De Maan als de Almoeder voor dit Universum.
Nu meester Alcar vrijgekomen is van zijn Goddelijk contact, is André het, die zich thans opgetrokken voelt en kunnen wij weer verdergaan.
Het is voor ons ontzagwekkend wat wij te beleven en te voelen krijgen, nu wij deze gigantische „liefdebron” onder óns hart én als mens beleven.
De heiligheid van dit gebeuren spreekt tot onze persoonlijkheid.
Mijn God, valt er over André’s lippen, hoe is het mogelijk?
Ook dit is weer een machtige openbaring voor mijn leven.
Híér, mijn God, is al het leven geboren.
Hier werden de fundamenten gelegd voor de „Universiteit van Christus”!
Voor héél deze ruimte!
De Maan is het, die de „Almoeder” te vertegenwoordigen heeft.
Zij is het, die vanuit het „Almoederschap” werd gevoed en zij is het bovendien, die aan élke levende vonk van God een ziel gaf en kunnen wij als mens zeggen:
„Ik ben ziel van uw ziel, leven van uw leven en geest van uw kosmische geest!”
Héél deze ruimte, mens van de Aarde, uw Universum dus, is „liefde”!
In miljoenen levenswetten zien wij ons zelf thans terug, veel duidelijker, maar vergeestelijkt en verstoffelijkt.
André zegt:
„Mijn meester, wat ik thans beleven mag is ontzagwekkend.
Ik kan eerst nu begrijpen, waardoor het „water” op Aarde tot mijn leven kan spreken.
Ik ga nu mijzelf leren kennen.
Ook ik kreeg mijn ziel van de Maan als „Moeder”, zij bracht mij tot deze bewustwording, met ál het leven van Moeder Aarde.
De Maan vertegenwoordigt de „Albron” in alles.
Zij heeft de „Alziel”, de „Alliefde” vergeestelijkt en verstoffelijkt, de „Algeest”, het „Alvader- en Moederschap.”
Zij heeft de Goddelijke eigenschappen verdicht, waarvan wij thans ál de levensgraden kennen en is dat niet wonderbaarlijk?
Ook het dierenrijk kreeg het eigen leven te beleven.
Ook dat leven heeft het hoogste stadium bereikt en gaat met ons verder en zal tot het bewuste „AL” terugkeren.
Ik beleef die wonderen.
Hier dus, op de Maan, is het innerlijke leven (voor) ál het leven van Moeder Aarde ontstaan.

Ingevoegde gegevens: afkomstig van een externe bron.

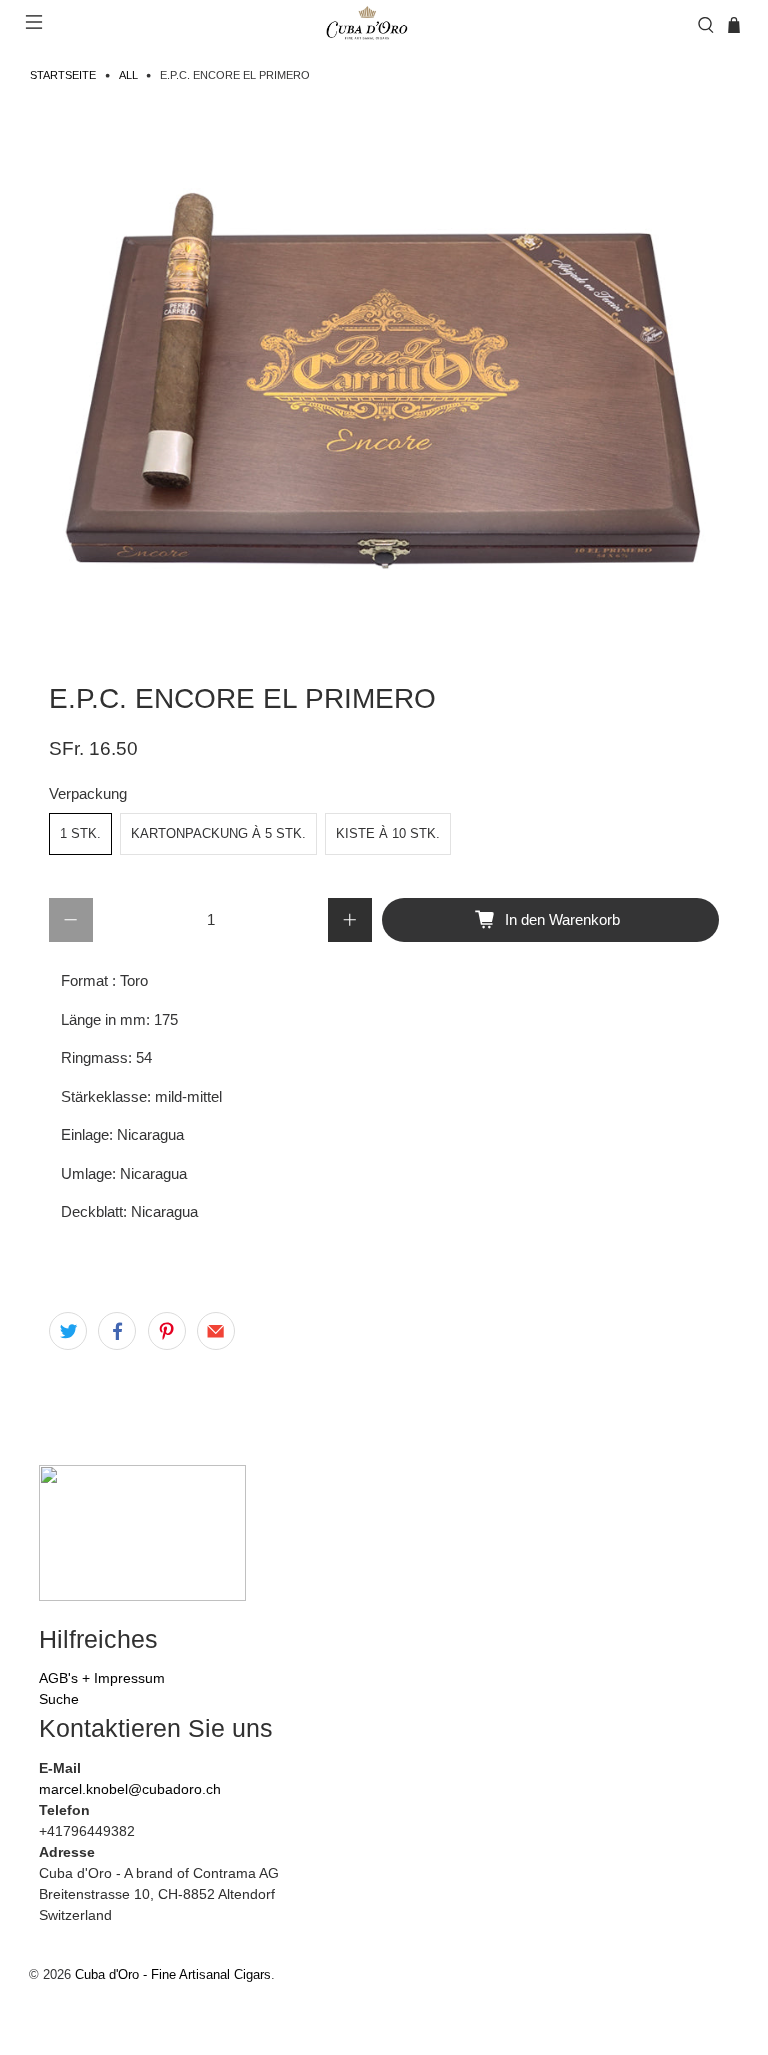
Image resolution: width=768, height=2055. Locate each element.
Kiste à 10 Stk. (388, 833)
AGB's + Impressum (102, 1678)
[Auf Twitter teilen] (68, 1331)
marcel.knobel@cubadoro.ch (130, 1789)
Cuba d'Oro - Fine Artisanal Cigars (173, 1975)
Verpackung (88, 793)
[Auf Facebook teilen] (117, 1331)
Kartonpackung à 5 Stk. (218, 833)
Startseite (63, 75)
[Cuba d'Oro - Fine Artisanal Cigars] (370, 25)
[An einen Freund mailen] (216, 1331)
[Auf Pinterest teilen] (167, 1331)
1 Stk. (80, 833)
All (128, 75)
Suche (59, 1699)
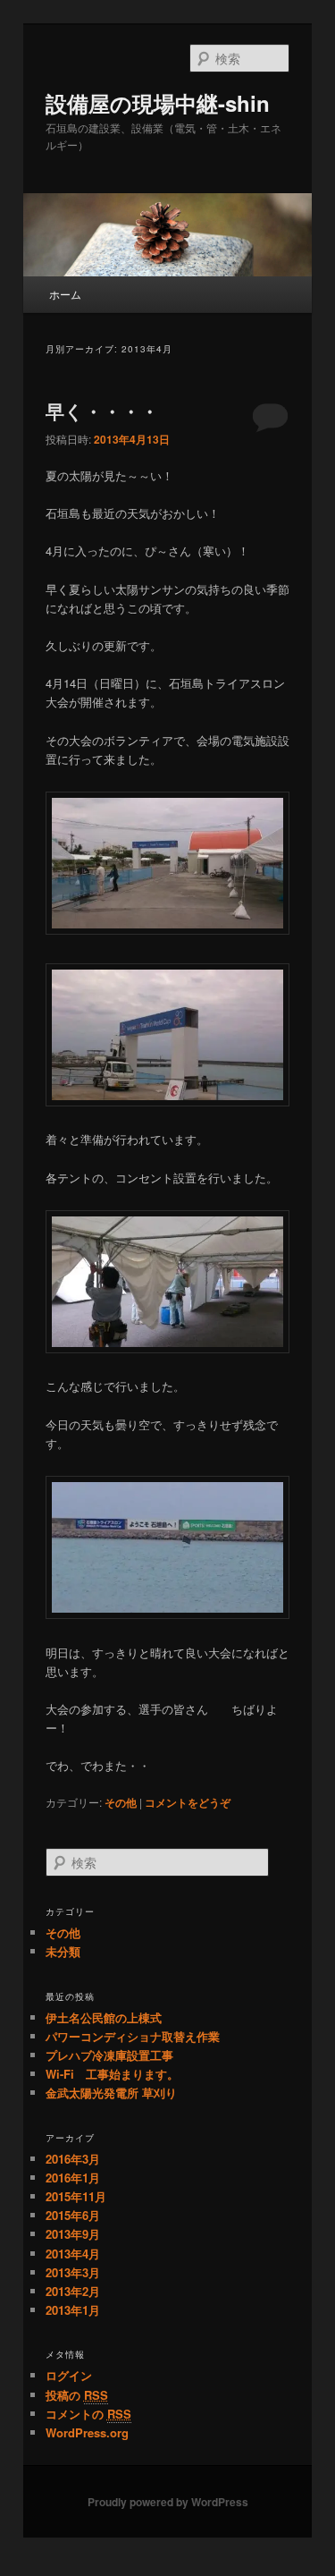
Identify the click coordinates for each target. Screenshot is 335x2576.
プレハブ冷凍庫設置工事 (109, 2054)
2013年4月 (73, 2253)
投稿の (77, 2394)
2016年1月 (73, 2177)
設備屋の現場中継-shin (158, 103)
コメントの (88, 2413)
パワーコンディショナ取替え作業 (133, 2036)
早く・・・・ (102, 410)
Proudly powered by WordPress (168, 2502)
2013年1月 (73, 2309)
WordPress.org (87, 2432)
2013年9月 (73, 2233)
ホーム (65, 293)
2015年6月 (73, 2215)
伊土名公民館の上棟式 (104, 2017)
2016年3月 (73, 2158)
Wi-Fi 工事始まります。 (112, 2073)
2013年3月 (73, 2272)
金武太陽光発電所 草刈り (111, 2092)
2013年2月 (73, 2291)
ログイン (69, 2375)
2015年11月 (76, 2196)
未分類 (63, 1951)
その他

Hier kregen al deze zelfstandigheden de wedergeboorte te beleven en hierna kon het leven verdergaan.
Welke taak krijgt nu de Aarde te aanvaarden?
Ook die wetten kan ik nu overzien, omdat ik op Aarde leef.
De Maan bezit dus de „Almoederlijke” kracht.
Zij bezit de mogelijkheid om dit Universum te verstoffelijken, kleur en gestalte te geven voor mens, dier en plant.
En al dit leven is in staat om tot de mens te spreken, omdat wij die éénheid hier hebben ontvangen en nog bezitten.
Maar de mens heeft zich geestelijk gesplitst, de maatschappij is het én de godsdiensten die disharmonie brachten.
Hierdoor is het kind uit het nuchtere Westen uit deze Goddelijke éénheid getreden en is die stem niet meer te beluisteren, maar die ík beleven kan; op Aarde zal nu al het leven tot mij spreken!
Ik zie thans, dat al het leven in de ruimte door de Goddelijke levensfluïde, geboren is.
En dat leven zal nu een kosmische weg afleggen om tot het „AL” terug te keren en daar de „Albron” voor al deze wetten te vertegenwoordigen.
Já, zeker, geleerde van de Aarde, ook een boom bezit een eigen ziel, is geest en gaat verder.
Al het stoffelijke leven bezit ziel én geest en daarenboven de eigen zelfstandigheid.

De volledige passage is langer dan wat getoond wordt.